Viel Verantwortung liegt jetzt bei den Kantonen: Sie sollen bei neuen Corona-Fällen die Personen schnell testen und wenn nötig therapieren lassen. Zudem müssen sie alle Kontaktpersonen der Infizierten finden und in Quarantäne schicken. Kurz: Sie klären Infektionsketten auf, um sie zu brechen.
Doch es steckt noch mehr dahinter: Contact Tracing hilft zu erkennen, wie es eigentlich steht um eine Epidemie zu einer bestimmten Zeit.
Daten – Daten – Daten
Nicola Low, Mitglied in der Science Task Force zu Corona und Epidemiologin an der Unversität Bern, will so viele Informationen wie möglich. Im Moment hat sie davon ganz klar nicht genug: «Mit all diesen Informationen ergibt sich dann ein komplettes Bild über den Zustand der Epidemie.»
Mit all diesen Informationen ergibt sich dann ein komplettes Bild über den Zustand der Epidemie.
Die Liste der Fragen ist lang: Wie viele Tests fallen positiv aus? Wie viele Menschen, die in Quarantäne kommen, sind tatsächlich angesteckt? Gibt es Netzwerke innerhalb der Infektionsketten?
Minimaler Datensatz zum Anfang
Für den Moment konzentriert sich Nicola Low mit ihren Kollegen darauf, eine Art Minimalforderung zu formulieren: «Wir brauchen einen minimalen Datensatz mit minimaler Information über jede infizierte Person.»
Dieser Wunsch geht an die Kantone und ans Bundesamt für Gesundheit BAG. Es geht um Daten zu den Infizierten wie Alter, Geschlecht, Wohnsituation, Wohn- und Arbeitsort und Kontakte im Privaten.
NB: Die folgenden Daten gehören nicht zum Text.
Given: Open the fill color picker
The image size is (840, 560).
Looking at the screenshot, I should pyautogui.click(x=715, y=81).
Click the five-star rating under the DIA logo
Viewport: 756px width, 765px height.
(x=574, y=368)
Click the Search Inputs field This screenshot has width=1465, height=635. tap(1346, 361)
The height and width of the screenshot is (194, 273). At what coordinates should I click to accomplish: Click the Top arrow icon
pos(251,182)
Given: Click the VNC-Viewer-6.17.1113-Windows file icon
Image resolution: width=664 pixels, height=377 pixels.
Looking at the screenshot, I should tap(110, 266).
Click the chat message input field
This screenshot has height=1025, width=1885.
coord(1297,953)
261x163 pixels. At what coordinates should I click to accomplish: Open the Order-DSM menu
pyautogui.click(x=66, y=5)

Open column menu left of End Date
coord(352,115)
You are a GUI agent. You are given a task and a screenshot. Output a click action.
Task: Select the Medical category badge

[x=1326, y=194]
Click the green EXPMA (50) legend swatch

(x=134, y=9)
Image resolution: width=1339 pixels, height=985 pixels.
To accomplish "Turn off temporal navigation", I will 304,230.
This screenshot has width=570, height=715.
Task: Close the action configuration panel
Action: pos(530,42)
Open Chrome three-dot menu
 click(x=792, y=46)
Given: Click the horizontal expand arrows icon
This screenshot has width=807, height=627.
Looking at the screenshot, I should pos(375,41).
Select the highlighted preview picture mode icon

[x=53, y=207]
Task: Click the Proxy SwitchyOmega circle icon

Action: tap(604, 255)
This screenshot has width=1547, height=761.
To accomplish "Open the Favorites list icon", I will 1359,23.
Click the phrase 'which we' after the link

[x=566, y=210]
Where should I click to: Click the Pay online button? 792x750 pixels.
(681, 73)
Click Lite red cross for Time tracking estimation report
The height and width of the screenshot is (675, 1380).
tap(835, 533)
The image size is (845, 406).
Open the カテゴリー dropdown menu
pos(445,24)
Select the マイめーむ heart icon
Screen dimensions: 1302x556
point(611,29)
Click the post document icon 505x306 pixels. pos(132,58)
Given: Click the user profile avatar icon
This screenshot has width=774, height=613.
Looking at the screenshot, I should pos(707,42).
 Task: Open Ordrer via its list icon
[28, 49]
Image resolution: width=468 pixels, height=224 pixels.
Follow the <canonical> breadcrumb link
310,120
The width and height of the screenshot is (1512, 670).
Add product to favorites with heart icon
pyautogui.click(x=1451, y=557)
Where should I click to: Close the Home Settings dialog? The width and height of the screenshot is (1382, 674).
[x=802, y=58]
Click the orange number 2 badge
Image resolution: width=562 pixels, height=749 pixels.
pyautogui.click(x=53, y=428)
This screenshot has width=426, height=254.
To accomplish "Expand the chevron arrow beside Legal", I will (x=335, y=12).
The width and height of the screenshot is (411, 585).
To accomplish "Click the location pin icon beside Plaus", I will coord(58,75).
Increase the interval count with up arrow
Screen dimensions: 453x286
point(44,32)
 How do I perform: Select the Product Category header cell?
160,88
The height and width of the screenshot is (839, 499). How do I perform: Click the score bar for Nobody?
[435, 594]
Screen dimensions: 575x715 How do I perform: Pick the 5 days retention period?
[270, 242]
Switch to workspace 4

Können die Behörden das leisten?
Doch es stellt sich die Frage, ob die kantonalen Gesundheitsämter inzwischen in der Lage sind, das Contact Tracing an sich durchzuziehen. Auch ohne besondere Wünsche an eine besonders gute Datensammlung.
Denn klassisches Contact Tracing macht viel Arbeit. Die Infizierten müssen nach Kontakten befragt werden, die Kontaktpersonen müssen gefunden, abtelefoniert und informiert werden. Zu Beginn der ersten Corona-Welle im März/April, war schnell klar: Das ist schweizweit nicht mehr zu schaffen.
BAG: Kantone inzwischen gut gerüstet
Das sei jetzt anders, sagt Mirjam Mäusezahl, Leiterin der Sektion epidemiologische Überwachung und Beurteilung im BAG: «Alle Kantone sind gut vorbereitet. Wir wissen, dass sie personell und technisch aufgerüstet haben, um Contact Tracing zu machen.»
Das gelte nicht nur für die aktuell relativ entspannte Situation. Es sei beruhigend zu wissen, dass die Kantone vorbereitet seien. Sie hätten das Ziel, das Contact Tracing durchzuziehen – auch bei einer zweiten Welle.
Die Kantone haben das Ziel, das Contact Tracing durchzuziehen – auch bei einer zweiten Welle.
Völlig sicher, ob die Ressourcen an Personal und Geld reichen werden, wenn es zu unverhofft grossen Ausbrüchen kommt, könne man natürlich nicht sein, so Mäusezahl. Und es sei auch schwer, klar zu sagen, bei wie vielen Fällen die Grenze des Machbaren erreicht sei. Corona bleibe unberechenbar.
Keine Prognosen zur zweiten Welle
Wie eine zweite Welle aussehen wird, wann, wo und wie sie kommt, und wann eine dritte oder vierte, das wisse im Grunde niemand. Man konzentriere sich deshalb darauf, die Situation jetzt zu durchdringen: «Wir machen hier keine Prognosen. Wir nehmen das und stellen uns darauf ein, was dann auf uns zukommt.»
Und da kommt der Wunsch nach mehr und nach besseren Daten aus der Science Task Force und von Epidemiologin Nicola Low wieder ins Spiel. Das BAG greift die Idee auf und will schnellstmöglich eine zentrale Datenbank entwickeln, sagt Mäusezahl: «Es hat höchste Priorität, und wir hoffen, dass wir das sehr rasch zur Verfügung haben werden.»